The sports product segment remained resilient, with revenue rising by more than 30% year-on-year, with continued product mix enrichment
This business segment contributed approximately HK$2,190.7 million in revenue during the year (Fiscal 2021: HK$1,596.4 million), a 37.2% year-on-year increase, accounting for 26.3% of total revenue. Segmental gross profit was approximately HK$513.9 million and the gross profit margin was 23.5% (Fiscal 2021: HK$298.9 million and 18.7%, respectively). As the Pandemic eased and the sports craze continued, related products maintained a strong performance, with the order momentum for sports bras from international brand partners being especially strong and thus serving as the main growth driver of this business segment. During the year, the sports leggings product category also showed great momentum through an enriched brand partner portfolio and represented a promising incremental growth driver for the sports products segment.

Riding on the emergence of the "Metaverse" concept, the consumer electronics components segment has grown by more than 60% year-on-year, highlighting broad development space
Revenue from this business segment amounted to approximately HK$496.2 million (Fiscal 2021: HK$291.4 million), representing a significant year-on-year increase of 70.3% and accounting for 5.9% of the Group's total revenue. The segment's gross profit increased by 79.5% to approximately HK$125.0 million, with the gross profit margin up by 1.3 percentage points to 25.2% (Fiscal 2021: HK$69.7 million and 23.9%, respectively). The demand for consumer home electronics continued to rise amid the Pandemic during the year, and with the rapid emergence of the "Metaverse" concept, demand for 5G and related products grew considerably and continuously during the year. As consumer electronics are high value-added products and there is ample room for market development, the segment will continue to generate a new growth impetus for the Group in the future.

The revenue from production in Vietnam rose to 80%, with multi-regional production capacity layout fully meeting the enthusiastic demand from domestic and overseas brand partners
As an important production base of Regina Miracle, Vietnam provides a solid foundation to support the continuous growth of the Group's export business. As of 31 March 2022, the revenue from production in Vietnam rose to 80% of the total revenue of the Group. During the year, the Group completed its factory layout at the Vietnam Singapore Industrial Park in Hai Phong City ("VSIP Hai Phong"), Vietnam. It is worth mentioning that the Group's recruitment and staff stability in the region have been satisfactory, enabling the Group to benefit to the maximum extent from the increasing proportion of mature employees, long service of employees and the master-apprentice model, ensuring that the production capacity and efficiency of each factory will increase year on year.

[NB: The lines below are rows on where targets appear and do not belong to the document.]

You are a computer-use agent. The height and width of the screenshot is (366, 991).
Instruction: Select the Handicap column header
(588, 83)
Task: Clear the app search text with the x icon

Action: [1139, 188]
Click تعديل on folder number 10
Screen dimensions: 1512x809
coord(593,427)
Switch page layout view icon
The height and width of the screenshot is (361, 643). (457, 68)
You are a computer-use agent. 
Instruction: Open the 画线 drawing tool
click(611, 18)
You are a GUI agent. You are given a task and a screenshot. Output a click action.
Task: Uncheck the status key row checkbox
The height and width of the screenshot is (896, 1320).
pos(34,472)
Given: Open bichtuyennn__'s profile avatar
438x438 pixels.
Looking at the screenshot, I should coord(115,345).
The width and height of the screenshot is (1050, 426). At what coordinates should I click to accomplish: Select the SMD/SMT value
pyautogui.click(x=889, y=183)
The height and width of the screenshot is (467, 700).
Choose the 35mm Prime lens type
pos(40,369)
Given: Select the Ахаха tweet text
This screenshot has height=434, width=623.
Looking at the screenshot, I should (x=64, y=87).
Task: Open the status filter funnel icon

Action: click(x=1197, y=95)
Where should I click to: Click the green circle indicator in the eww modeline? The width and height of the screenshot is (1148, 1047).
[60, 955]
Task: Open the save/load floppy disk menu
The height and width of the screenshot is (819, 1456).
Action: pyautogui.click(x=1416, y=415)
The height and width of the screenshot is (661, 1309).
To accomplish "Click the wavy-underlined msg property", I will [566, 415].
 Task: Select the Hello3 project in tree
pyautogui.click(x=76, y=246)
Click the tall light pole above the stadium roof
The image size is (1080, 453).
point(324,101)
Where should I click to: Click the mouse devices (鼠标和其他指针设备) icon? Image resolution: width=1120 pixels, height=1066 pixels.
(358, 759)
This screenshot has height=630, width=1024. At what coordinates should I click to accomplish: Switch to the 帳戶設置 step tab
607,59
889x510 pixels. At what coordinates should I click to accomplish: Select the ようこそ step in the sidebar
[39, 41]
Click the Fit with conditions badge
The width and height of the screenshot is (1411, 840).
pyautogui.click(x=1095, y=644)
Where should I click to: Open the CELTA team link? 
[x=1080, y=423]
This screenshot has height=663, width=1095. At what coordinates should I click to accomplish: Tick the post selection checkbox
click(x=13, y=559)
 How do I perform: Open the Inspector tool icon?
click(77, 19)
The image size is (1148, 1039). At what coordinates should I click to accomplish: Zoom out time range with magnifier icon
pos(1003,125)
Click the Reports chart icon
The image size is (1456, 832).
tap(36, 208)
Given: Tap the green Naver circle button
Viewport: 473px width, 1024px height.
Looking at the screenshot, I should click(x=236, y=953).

To meet the robust demand of domestic and overseas brand partners as the market resumes, it will be the Group's top priority to continuously enhance the efficiency and effectiveness of its five factories. Through the addition of new production lines and further implementation of automation and digitalization, the overall production capacity in Vietnam will be further increased. After four to six years of integration, the current operation and labor efficiency, as well as the single factory gross margin of the three factories which were first put into operation in Vietnam, have outperformed the three factories put into operation subsequently. According to the rigorous technological authentication conducted by the Company, there is still room for continuous growth and optimization of these factories. Meanwhile, leveraging the actual operational experience of the first three factories in Vietnam, the Group will accelerate the production efficiency of the other factories in Vietnam so as to enhance the consolidated gross margin. The first phase of the facility in Hung Yen Province, Vietnam, which mainly applies seamless knitting technology, officially commenced operation in April 2021 and active recruitment is still in progress. As for domestic operations in China, in order to enhance operational efficiency and optimize its cost structure, the Group surrendered parts of the leased factory in Shenzhen and made a write-off of fixed assets of approximately HK$61.1 million during the year. The aforementioned relocation of the Shenzhen production base to Zhaoqing will further help the Group achieve an optimized production capacity allocation in the long run.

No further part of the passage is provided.